As urban infill takes hold, the steady stream of MPDUs coming into the program will fall off. At the same time, older units will continue to cycle up to market rates, as the 10-year price-control period on them expires. Over time, the MPDU program will gradually become less significant, unless changes to its underlying formula are made. Some suggest applying the MPDU mandate to smaller developments, but it is not clear whether homebuilders would go along with that.

Meanwhile, county officials are thinking less about building more affordable housing than about preserving what is already there. The county's biggest shortfall these days is in rental housing. In Montgomery County, as elsewhere around the nation, apartment buildings previously reserved for low-income renters under federal financing are being rehabbed and going upscale. As contracts between the landlords and the federal government expire, and buildings are renovated, rents in those buildings are rising an average of 44 percent. Already, according to the HOC, 372 "affordable" apartments in Montgomery County have been lost this way, and another 1,050 are at risk.

So the county is spending a good bit of its housing resources these days buying some of these older buildings to keep them affordable. One such project is the Shady Grove Apartments, a 144-unit complex near the subway line into Washington. All of the building's residents were receiving federal Section 8 rental subsidies when the landlord's federal contract expired. HOC bought the property with bonds and tax credit financing. It then sunk $1.4 million into new kitchens, carpeting, siding and roof repairs, and when the work was all done, didn't have to raise the rent at all.

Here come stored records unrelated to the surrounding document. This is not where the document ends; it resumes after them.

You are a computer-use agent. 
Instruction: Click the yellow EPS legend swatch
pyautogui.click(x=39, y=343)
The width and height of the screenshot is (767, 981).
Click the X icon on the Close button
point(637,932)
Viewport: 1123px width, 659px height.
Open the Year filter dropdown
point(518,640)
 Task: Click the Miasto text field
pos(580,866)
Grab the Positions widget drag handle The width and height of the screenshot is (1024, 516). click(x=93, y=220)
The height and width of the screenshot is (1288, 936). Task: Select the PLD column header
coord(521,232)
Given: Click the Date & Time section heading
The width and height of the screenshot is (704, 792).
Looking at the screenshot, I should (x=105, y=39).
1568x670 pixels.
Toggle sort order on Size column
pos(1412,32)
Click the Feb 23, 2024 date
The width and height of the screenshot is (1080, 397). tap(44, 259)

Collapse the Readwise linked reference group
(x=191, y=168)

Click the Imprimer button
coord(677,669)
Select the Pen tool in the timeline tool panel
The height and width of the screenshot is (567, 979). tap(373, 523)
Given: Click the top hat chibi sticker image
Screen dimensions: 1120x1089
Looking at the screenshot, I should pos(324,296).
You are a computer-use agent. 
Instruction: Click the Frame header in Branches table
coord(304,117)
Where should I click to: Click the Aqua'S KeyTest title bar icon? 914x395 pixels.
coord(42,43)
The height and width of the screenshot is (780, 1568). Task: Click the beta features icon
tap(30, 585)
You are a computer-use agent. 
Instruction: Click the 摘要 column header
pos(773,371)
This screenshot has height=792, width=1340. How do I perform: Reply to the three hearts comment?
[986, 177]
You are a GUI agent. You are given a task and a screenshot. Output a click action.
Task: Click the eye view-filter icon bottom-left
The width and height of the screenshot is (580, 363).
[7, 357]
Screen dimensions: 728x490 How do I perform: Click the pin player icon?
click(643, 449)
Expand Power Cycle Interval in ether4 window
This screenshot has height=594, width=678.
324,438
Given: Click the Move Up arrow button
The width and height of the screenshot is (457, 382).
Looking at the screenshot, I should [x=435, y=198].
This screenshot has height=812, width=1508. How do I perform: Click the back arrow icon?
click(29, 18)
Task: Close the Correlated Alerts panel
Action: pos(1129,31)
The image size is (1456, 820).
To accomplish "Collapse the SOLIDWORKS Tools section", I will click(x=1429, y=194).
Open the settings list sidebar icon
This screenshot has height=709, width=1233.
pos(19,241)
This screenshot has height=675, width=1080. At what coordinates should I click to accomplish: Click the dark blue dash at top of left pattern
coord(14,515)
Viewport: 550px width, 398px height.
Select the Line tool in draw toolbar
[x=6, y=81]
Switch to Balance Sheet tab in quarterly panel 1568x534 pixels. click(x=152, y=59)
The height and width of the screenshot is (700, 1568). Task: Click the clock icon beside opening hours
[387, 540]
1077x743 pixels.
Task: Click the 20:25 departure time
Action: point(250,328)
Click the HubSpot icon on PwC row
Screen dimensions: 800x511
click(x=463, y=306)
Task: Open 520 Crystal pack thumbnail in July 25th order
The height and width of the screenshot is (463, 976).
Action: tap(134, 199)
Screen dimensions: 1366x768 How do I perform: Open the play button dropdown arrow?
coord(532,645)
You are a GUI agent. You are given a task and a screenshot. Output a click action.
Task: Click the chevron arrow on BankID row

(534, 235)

It is projects such as Shady Grove, rather than Hallowell, that will likely form Montgomery County's affordable housing model for the next 25 years. MPDUs will continue to have their place, but it will be a shrinking place. Meanwhile, county officials will have to dig further into their bag of solutions in order to cope with a problem that seems to have no end. "Even with MPDUs, Montgomery County has only made a dent in the affordable housing problem," says developer William Berry. "But a dent is better than no dent."